Yes, I’m writing a knitting book, and thinking about all those projects takes time, effort and creative energy away from other things. But I don’t remember the last one just completely draining me like this. I’m not interested in creating anything else.
Part of it, too, is that I’m in a cleaning/clearing/decluttering mode and I don’t want to be making things just for the sake of having something to write about. I don’t want more stuff in the house.
Right now I need things to be both useful and beautiful. And nothing is more beautiful right now than a cleared off table, an empty floor, a space where it looks like nothing is happening.
Maybe I’ve just spent so much time inside lately that I’m sick of looking at the same old things and I just want space.
I don’t know. But all that boils down to the fact that I’m just not making anything.
I know this needs to be OK. I know we all have cycles and seasons and things that stop us and start us and that it will come back to me in time, just as it always has.

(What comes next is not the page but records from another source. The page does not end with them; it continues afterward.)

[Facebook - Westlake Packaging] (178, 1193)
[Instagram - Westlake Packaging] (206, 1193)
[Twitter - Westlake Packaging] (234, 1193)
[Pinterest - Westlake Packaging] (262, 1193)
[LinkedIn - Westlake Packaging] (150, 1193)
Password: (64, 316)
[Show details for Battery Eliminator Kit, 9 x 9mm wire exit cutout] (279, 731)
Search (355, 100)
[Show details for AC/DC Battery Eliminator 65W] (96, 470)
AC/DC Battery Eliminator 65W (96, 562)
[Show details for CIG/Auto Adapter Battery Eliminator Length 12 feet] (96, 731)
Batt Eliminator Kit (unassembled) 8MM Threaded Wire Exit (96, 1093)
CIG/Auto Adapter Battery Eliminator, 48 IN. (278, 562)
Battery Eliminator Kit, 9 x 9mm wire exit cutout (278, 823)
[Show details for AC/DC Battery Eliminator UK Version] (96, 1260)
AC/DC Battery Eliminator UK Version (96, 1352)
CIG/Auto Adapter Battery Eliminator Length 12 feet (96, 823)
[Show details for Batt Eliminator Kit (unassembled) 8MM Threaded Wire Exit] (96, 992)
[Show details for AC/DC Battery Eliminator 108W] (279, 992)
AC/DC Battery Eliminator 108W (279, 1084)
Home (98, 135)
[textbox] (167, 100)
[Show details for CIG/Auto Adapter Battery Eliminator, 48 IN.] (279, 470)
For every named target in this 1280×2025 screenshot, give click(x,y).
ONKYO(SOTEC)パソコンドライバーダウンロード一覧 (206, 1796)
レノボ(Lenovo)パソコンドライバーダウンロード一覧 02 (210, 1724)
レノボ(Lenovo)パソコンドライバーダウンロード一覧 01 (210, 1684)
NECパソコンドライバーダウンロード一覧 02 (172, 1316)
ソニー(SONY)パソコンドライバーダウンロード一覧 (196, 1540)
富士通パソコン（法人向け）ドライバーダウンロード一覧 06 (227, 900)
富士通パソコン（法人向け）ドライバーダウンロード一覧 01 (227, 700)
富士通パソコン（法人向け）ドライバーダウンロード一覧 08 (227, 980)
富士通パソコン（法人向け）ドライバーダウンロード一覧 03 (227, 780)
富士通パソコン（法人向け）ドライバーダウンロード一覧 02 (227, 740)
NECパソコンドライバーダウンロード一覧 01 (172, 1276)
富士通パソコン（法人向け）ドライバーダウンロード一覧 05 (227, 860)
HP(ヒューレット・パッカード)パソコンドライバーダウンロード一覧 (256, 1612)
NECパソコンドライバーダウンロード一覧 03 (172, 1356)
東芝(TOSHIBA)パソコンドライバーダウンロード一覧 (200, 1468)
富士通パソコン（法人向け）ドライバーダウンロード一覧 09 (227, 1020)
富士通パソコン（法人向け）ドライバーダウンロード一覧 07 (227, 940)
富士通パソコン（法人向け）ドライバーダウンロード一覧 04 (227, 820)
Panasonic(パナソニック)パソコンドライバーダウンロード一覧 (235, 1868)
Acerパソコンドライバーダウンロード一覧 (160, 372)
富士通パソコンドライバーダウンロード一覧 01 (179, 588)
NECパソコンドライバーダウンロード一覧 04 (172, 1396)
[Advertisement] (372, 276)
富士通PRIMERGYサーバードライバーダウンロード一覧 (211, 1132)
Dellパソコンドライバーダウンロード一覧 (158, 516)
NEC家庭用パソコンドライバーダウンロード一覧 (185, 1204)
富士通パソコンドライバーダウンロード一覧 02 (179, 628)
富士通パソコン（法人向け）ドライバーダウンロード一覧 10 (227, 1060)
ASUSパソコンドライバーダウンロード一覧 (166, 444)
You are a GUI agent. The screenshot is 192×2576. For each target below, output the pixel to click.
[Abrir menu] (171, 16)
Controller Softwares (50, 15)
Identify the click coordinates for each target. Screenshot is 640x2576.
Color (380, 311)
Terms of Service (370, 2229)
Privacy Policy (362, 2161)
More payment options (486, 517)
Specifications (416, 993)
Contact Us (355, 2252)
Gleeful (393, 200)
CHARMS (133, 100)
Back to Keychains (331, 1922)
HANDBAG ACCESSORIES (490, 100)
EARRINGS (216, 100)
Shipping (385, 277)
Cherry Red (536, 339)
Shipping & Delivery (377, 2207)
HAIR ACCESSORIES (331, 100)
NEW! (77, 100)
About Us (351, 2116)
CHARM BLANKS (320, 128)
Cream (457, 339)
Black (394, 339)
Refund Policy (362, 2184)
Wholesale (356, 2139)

It’s just hard to justify these low-production periods when I blog about making things and the importance of creativity in everyday life.
I still feel creative. There’s cooking and baking and arranging and playing with a kid and being alive; all of that is creativity, too. And I’m taking little steps. And I trust it will be back soon.
There’s just not always something physical to show for it.
Do you have dry periods in your creativity? If you’re a blogger, have you ever felt like not doing what you blog about? I’d love to hear your thoughts and what you did about it!